In the past week President Donald Trump has criticized Amazon five times over tax issues and CEO Jeff Bezos’ ownership of the Washington Post, sparking a decline of more than 8 percent in the company’s shares since the first tweet over three trading sessions.
But many of the companies Trump criticized on social media since his election victory thrived following his negative tweets.
For example Trump repeatedly attacked The New York Times including a tweet on Nov. 13. 2016.
The media company’s shares rallied about 90 percent through Wednesday versus the S&P 500’s approximate 22 percent gain in same time period due to its strong earnings and digital subscription growth.
Defense companies have come under Trump’s fire.
The president went after Boeing for its Air Force One price tag on Dec. 6, 2016.

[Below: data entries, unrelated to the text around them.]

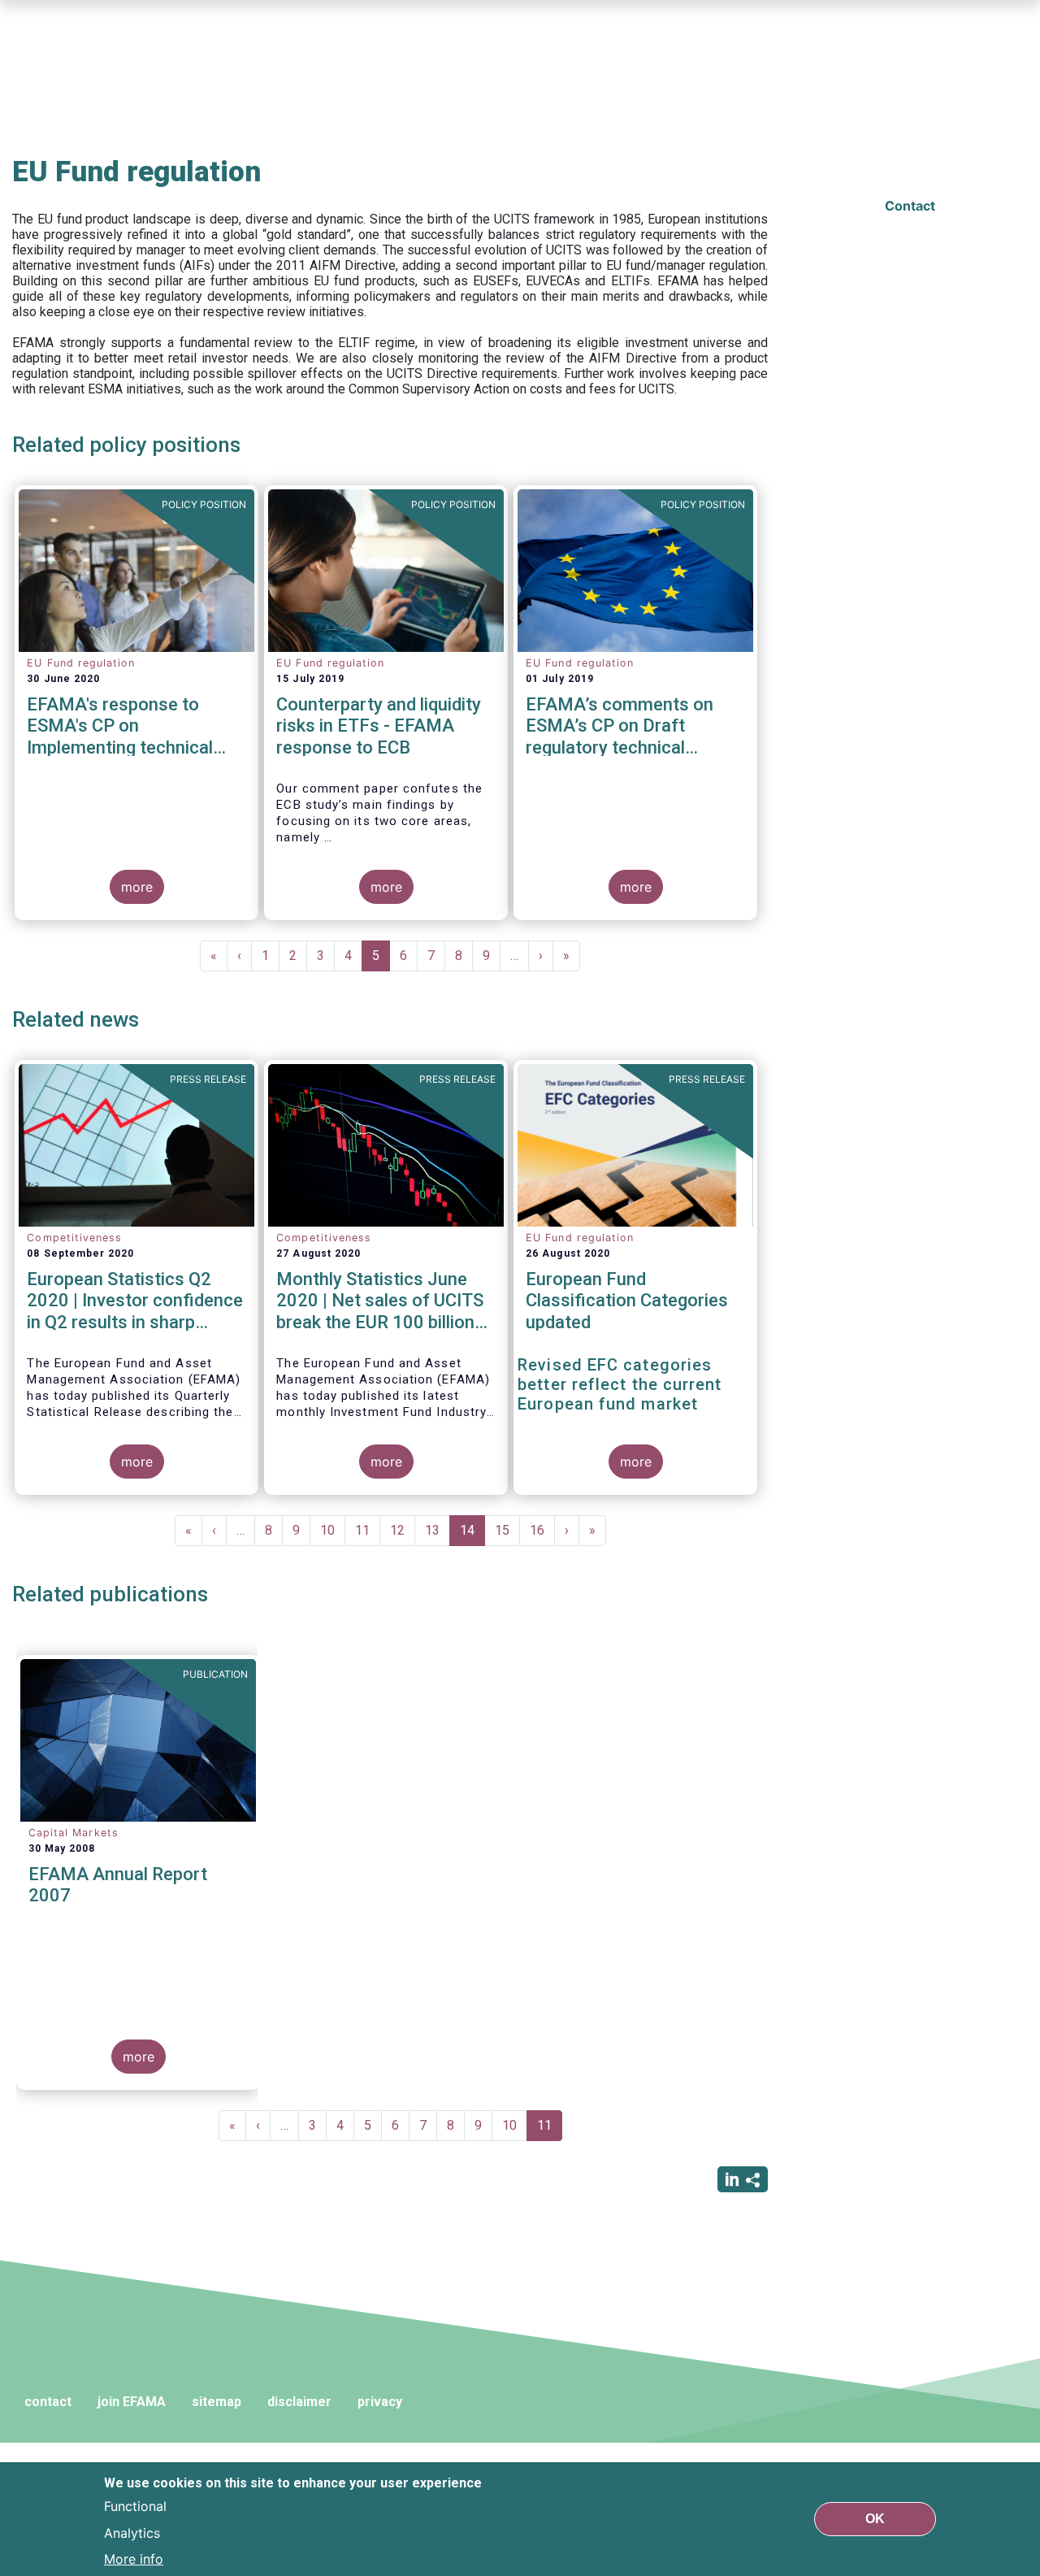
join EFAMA (132, 2401)
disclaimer (299, 2401)
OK (875, 2519)
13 (437, 1530)
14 (472, 1534)
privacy (380, 2401)
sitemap (216, 2401)
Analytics (132, 2532)
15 (507, 1530)
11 (367, 1530)
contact (48, 2401)
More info (133, 2558)
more (137, 887)
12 (402, 1530)
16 (542, 1530)
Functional (135, 2506)
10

Boeing shares are up more than 110 percent since the post versus the S&P 500’s approximate 20 percent gain. The White House reached a new deal with the company for two new Air Force One planes in February.
Lockheed Martin was also criticized by Trump for its F-35 “cost overruns” on Dec. 22, 2016.
Its shares rallied about 35 percent through Wednesday versus the S&P 500’s approximate 17 percent gain since the tweet.
To be sure, much of the gains for Boeing and Lockheed came after meetings Trump had with the chief executives of both companies to discuss his criticism.
The two stocks also benefited from Trump’s budget, which increased defense spending by nearly $80 billion.
And not every company rallies after a Trump critique. Merck suffered after the president blasted the drug maker for its prices on Aug. 14, 2017
Merck shares declined about 13 percent versus the market’s 7 percent gain since the post.
But overall it seems Trump’s attacks aren’t materially affecting stock prices over the long run.
Trump may take more direct regulatory actions against Amazon. But using history as a guide, investors in the e-commerce giant shouldn’t be too concerned.